▶ [TASK DESCRIPTION]:
Lines from the beginning of the entries up to and including the one with "Task: Click the master branch status button" must be duplicated word for word; leave out all others.

===== EXTRACTED DATA =====

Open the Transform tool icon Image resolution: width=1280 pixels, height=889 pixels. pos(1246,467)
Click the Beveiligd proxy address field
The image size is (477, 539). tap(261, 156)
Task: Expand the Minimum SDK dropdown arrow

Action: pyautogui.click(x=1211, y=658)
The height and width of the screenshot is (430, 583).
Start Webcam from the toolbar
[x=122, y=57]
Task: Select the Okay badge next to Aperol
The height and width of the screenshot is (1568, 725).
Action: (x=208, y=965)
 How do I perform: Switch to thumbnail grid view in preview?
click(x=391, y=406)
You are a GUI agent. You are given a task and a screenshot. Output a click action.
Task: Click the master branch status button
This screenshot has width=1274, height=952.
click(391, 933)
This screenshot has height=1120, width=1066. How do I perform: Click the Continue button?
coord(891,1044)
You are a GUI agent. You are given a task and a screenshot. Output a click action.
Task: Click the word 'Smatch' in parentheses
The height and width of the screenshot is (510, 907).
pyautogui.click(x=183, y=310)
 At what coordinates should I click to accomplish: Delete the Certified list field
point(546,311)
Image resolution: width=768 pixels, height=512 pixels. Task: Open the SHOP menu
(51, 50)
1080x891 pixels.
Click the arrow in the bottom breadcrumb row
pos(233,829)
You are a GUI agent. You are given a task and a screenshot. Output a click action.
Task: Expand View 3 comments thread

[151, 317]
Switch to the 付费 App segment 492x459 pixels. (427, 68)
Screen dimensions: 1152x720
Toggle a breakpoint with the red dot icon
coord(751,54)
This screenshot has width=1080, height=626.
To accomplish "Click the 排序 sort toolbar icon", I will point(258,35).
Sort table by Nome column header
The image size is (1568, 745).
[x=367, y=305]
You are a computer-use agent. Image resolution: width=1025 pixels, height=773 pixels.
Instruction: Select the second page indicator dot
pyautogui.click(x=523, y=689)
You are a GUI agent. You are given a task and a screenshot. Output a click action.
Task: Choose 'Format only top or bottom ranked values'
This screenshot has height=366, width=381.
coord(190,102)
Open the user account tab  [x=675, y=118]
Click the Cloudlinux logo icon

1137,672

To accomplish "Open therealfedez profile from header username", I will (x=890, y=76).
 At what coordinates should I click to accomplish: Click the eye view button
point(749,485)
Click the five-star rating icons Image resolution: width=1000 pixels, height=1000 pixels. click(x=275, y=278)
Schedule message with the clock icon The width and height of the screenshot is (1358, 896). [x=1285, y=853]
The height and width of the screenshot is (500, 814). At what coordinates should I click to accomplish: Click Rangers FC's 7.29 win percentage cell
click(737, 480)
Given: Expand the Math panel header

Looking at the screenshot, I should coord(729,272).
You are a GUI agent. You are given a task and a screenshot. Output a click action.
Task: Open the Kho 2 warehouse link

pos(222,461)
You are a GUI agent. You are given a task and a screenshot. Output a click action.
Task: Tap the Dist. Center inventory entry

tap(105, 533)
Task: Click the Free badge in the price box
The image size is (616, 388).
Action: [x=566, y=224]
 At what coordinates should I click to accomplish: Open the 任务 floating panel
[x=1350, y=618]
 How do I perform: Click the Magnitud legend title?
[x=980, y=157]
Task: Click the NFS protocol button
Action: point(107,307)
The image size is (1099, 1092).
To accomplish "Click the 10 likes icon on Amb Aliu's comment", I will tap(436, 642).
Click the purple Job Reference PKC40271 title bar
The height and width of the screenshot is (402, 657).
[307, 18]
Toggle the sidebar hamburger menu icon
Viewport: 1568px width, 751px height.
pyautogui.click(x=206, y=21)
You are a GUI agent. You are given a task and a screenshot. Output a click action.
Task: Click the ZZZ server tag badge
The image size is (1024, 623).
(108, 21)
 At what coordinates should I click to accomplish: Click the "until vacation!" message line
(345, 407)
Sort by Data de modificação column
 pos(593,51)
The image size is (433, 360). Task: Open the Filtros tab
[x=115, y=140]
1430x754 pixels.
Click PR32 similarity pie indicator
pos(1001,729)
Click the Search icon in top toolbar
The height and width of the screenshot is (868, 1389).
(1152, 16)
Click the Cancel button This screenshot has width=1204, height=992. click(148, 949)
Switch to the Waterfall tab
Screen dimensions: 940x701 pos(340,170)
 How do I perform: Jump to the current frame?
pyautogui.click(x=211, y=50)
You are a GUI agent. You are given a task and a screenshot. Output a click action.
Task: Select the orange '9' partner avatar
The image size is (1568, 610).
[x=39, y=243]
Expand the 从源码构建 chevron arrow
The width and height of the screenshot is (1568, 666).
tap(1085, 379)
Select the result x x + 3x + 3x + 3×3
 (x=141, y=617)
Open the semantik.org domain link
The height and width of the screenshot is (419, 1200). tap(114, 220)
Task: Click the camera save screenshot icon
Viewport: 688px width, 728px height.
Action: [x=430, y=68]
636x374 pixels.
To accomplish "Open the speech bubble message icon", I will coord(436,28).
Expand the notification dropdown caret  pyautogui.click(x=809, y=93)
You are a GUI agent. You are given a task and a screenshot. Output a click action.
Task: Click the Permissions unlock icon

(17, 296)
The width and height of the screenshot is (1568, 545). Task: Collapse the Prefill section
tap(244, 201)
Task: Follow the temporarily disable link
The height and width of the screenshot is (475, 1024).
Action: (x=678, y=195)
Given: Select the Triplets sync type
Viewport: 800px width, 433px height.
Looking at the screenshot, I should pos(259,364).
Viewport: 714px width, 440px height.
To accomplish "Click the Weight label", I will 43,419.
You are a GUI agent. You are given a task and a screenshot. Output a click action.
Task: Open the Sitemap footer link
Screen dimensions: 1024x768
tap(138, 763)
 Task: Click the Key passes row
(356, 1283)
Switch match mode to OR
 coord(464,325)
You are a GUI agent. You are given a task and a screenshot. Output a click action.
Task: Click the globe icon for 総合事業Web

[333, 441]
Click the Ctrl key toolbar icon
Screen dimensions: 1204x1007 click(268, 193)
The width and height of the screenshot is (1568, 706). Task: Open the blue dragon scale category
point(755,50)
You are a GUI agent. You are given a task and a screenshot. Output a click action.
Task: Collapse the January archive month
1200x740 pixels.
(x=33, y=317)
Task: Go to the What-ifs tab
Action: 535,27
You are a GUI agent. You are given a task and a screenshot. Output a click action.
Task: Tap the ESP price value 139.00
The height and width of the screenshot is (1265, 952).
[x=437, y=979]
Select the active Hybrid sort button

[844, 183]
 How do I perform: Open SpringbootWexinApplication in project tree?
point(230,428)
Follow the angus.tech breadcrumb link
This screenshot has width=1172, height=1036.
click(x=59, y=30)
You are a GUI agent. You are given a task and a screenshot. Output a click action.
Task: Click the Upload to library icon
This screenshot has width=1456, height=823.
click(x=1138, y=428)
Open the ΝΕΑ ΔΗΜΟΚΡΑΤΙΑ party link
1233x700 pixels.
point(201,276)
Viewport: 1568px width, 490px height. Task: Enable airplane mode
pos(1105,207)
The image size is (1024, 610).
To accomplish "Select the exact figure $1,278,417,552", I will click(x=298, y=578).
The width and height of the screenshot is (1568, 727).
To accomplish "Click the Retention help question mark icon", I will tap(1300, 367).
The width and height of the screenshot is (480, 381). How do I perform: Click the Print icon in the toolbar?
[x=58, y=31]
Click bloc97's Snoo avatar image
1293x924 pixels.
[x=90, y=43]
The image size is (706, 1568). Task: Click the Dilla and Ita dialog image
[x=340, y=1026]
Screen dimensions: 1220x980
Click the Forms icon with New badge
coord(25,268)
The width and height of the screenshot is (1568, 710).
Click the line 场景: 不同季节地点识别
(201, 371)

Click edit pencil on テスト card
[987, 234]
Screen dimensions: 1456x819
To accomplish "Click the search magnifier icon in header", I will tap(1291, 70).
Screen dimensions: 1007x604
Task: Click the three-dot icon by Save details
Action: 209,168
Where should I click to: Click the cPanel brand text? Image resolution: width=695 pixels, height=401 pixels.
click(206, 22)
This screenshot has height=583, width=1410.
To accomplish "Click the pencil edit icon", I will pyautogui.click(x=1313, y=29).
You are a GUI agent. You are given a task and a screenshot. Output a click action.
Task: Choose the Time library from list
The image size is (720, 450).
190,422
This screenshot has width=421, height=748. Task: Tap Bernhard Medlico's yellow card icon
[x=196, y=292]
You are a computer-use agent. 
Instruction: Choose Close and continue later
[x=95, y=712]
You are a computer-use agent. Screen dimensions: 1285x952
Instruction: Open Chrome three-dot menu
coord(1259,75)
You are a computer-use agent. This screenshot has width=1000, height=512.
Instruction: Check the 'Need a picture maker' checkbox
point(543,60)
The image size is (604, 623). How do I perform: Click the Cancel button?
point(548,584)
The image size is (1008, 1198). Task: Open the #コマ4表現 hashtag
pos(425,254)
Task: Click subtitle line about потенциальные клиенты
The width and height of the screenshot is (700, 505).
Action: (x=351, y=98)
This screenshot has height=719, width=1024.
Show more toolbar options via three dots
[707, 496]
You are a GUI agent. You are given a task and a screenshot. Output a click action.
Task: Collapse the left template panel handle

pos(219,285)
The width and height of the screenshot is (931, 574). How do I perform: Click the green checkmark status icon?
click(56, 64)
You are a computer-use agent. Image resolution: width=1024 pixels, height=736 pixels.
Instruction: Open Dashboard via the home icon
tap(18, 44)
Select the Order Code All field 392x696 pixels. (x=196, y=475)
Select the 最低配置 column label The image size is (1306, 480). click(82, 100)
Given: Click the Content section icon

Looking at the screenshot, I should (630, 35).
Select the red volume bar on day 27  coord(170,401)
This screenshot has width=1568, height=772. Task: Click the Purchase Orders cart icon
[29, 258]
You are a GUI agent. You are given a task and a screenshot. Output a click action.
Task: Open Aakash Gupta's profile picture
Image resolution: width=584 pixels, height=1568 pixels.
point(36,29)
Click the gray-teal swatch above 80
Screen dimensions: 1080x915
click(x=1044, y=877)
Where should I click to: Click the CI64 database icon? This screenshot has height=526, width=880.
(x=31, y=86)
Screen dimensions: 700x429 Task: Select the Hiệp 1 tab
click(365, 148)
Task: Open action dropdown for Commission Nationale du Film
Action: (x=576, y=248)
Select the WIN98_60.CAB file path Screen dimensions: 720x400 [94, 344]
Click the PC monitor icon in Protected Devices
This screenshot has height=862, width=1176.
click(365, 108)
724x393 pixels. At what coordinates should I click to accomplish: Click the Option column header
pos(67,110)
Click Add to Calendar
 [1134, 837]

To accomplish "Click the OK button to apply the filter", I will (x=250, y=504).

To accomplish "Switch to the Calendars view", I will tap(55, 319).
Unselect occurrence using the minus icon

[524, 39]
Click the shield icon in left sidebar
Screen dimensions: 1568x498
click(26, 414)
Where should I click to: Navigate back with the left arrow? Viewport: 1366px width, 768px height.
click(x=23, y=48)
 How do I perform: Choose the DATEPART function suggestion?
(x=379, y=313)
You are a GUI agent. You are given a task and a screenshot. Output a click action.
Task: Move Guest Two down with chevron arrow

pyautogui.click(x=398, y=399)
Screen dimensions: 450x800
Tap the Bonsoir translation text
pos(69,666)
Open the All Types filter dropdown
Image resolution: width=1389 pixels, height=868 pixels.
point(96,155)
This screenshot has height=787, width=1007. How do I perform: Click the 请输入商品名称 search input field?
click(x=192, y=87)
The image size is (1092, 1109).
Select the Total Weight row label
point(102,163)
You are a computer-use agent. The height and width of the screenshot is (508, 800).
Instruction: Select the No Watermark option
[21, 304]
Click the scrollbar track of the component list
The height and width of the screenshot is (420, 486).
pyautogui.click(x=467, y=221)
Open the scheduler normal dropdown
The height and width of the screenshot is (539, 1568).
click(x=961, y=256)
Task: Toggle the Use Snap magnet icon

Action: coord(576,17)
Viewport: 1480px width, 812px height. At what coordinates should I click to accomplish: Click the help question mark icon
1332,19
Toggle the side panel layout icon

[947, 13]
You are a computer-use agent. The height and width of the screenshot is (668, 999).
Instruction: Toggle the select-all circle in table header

=====

▶ [SOLUTION TO THIS EXERCISE]:
Open the Transform tool icon Image resolution: width=1280 pixels, height=889 pixels. pos(1246,467)
Click the Beveiligd proxy address field
The image size is (477, 539). tap(261, 156)
Task: Expand the Minimum SDK dropdown arrow

Action: pyautogui.click(x=1211, y=658)
The height and width of the screenshot is (430, 583).
Start Webcam from the toolbar
[x=122, y=57]
Task: Select the Okay badge next to Aperol
The height and width of the screenshot is (1568, 725).
Action: (x=208, y=965)
 How do I perform: Switch to thumbnail grid view in preview?
click(x=391, y=406)
You are a GUI agent. You are given a task and a screenshot. Output a click action.
Task: Click the master branch status button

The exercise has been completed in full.